Earlier this month, drug manufacturer Eli Lilly announced that it cutting the cost of two of its prescription brand insulins, Humalog and Humulin, by 70%, and capping out-of-pocket costs for privately insured patients at $35 a month. Competing drugmakers Novo Nordisk and Sanofi-Aventis followed in quick succession, announcing similar price cuts and caps.
Great news, right?
Well, while these announcements sound like a big deal, the reality is a bit less exciting. At the MedBen Broker Roundtable on March 16, MedBen President Kurt Harden observed that Lilly is simply repricing their insulin brand at the price of their insulin generic, or biosimilar, Lispro.
“Lilly is dropping the average wholesale price of Humalog from $42.43 to $12.73,” Harden said. “Do you know what the AWP of Lispro is? That’s right, it’s $12.73.”
Additionally, it’s yet to be seen how pharmacy benefit managers (PBMs) will respond if these drugmakers decide to rescind or substantially lower rebates on their insulins. The likelihood is that the drugmakers will offer smaller rebates and reduce its contract obligations with PBMs, and PBMs will respond with lower fixed copays to plan sponsors and members. Meanwhile, the drugmakers may continue to offer member copay assistance, with employers saving through the price drop.
All that said, MedBen Rx’s recommendation remains to take the lowest net cost available. Lispro as a generic has been around for a few years, and its value has exceeded that of brand rebates for at least a year… so instead of getting excited about overhyped price cuts, clients should continue to promote the use of the generic alternative.

Dataset records.
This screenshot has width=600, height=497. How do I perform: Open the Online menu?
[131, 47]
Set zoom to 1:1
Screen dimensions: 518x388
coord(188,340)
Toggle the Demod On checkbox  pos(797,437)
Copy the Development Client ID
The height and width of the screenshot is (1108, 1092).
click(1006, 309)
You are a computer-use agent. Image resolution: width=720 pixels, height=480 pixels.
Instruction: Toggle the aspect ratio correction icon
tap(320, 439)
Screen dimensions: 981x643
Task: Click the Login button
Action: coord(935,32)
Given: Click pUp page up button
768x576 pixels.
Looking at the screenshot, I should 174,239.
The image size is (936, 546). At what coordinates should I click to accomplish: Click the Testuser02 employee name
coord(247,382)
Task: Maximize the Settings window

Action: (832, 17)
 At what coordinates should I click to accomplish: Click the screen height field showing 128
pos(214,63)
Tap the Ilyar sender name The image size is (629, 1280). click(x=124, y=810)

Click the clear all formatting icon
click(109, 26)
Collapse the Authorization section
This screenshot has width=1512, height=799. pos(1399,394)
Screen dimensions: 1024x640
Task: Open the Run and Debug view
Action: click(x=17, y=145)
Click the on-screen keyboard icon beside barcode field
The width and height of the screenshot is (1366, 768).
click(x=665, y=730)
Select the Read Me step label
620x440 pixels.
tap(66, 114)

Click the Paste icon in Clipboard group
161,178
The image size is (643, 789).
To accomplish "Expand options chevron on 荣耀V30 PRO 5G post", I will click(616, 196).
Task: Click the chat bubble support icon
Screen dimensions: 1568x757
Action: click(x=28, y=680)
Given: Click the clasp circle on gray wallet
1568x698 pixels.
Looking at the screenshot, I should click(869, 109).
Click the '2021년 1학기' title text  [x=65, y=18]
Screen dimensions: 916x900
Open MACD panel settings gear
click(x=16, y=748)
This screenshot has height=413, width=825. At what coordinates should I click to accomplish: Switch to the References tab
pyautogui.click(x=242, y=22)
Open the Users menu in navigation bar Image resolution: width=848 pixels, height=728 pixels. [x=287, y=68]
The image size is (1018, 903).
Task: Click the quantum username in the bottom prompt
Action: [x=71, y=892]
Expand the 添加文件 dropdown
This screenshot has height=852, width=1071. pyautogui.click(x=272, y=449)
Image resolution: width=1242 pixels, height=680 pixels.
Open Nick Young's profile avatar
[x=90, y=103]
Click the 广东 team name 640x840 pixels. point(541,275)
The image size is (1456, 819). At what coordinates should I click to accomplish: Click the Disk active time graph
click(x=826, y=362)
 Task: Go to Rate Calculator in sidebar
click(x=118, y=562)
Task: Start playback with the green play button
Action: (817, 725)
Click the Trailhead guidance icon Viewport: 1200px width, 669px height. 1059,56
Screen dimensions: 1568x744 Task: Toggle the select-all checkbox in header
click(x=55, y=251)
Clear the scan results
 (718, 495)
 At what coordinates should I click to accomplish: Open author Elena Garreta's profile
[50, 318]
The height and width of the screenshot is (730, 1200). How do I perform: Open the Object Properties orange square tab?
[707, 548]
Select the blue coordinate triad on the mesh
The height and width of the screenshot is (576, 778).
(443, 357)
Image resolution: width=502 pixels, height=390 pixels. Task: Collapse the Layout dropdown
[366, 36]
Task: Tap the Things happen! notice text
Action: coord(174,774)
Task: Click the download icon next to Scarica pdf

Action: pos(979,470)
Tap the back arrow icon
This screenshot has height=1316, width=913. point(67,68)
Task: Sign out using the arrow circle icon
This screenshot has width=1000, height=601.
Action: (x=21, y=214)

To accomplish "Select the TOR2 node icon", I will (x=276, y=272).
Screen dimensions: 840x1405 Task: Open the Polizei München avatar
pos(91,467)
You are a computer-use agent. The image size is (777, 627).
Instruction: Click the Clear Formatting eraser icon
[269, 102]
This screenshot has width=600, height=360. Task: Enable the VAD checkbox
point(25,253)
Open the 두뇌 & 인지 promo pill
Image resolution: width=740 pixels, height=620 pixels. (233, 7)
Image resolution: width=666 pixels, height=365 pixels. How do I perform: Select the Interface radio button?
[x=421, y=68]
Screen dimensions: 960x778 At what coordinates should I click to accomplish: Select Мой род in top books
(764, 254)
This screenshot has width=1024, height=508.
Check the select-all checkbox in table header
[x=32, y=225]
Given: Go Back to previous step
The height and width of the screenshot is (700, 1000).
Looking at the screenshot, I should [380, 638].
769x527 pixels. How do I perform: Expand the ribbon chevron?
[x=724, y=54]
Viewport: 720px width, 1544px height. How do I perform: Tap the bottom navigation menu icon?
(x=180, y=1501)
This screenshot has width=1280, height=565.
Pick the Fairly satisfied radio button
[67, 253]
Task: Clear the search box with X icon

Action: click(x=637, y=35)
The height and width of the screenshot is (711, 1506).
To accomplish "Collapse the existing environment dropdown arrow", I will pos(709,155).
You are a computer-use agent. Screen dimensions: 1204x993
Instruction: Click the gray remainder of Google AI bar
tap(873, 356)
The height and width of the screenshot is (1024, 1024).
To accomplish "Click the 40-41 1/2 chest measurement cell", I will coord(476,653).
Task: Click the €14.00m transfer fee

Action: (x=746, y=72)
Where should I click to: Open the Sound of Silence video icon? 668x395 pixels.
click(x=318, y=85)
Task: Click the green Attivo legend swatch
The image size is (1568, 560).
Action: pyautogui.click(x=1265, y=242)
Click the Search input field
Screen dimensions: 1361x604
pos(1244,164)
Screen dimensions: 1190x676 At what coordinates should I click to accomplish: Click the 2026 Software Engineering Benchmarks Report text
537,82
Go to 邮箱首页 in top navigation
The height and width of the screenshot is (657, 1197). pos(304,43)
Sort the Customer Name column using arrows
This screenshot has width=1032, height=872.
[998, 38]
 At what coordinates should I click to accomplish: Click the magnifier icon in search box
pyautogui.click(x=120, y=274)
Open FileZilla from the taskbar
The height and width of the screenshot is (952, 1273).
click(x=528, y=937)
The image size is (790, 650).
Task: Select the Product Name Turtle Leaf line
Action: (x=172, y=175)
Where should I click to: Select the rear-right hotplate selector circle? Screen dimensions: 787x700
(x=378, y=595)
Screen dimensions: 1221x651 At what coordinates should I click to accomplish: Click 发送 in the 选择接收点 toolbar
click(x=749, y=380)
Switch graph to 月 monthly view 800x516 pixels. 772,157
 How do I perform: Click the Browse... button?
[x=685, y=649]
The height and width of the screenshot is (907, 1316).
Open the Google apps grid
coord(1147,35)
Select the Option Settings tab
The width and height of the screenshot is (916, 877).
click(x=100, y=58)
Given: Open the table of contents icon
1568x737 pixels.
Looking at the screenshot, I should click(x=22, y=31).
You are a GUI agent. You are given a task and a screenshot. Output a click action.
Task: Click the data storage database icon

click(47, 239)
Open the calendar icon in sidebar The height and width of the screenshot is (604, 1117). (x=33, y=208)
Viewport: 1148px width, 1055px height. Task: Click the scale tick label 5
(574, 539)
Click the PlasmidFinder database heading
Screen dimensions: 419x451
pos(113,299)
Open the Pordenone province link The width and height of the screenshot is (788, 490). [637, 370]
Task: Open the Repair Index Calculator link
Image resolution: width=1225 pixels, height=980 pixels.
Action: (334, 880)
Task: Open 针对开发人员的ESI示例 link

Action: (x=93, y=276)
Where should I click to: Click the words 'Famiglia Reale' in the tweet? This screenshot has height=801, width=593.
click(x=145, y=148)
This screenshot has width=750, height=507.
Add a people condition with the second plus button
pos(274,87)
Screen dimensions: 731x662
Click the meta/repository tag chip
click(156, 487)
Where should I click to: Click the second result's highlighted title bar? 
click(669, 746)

Problems to work on.
(a) Rewrite the part of the insulin pricing text that opens with the words containing "Additionally, it’s yet" and closes with "the generic alternative.", switching "drugmakers" to "manufacturers".
(b) According to the insulin pricing text, what is the average wholesale price of Lispro?
The records come from a separate source.

Task-by-task answers.
(a)
Additionally, it’s yet to be seen how pharmacy benefit managers (PBMs) will respond if these manufacturers decide to rescind or substantially lower rebates on their insulins. The likelihood is that the manufacturers will offer smaller rebates and reduce its contract obligations with PBMs, and PBMs will respond with lower fixed copays to plan sponsors and members. Meanwhile, the manufacturers may continue to offer member copay assistance, with employers saving through the price drop.
All that said, MedBen Rx’s recommendation remains to take the lowest net cost available. Lispro as a generic has been around for a few years, and its value has exceeded that of brand rebates for at least a year… so instead of getting excited about overhyped price cuts, clients should continue to promote the use of the generic alternative.

(b) $12.73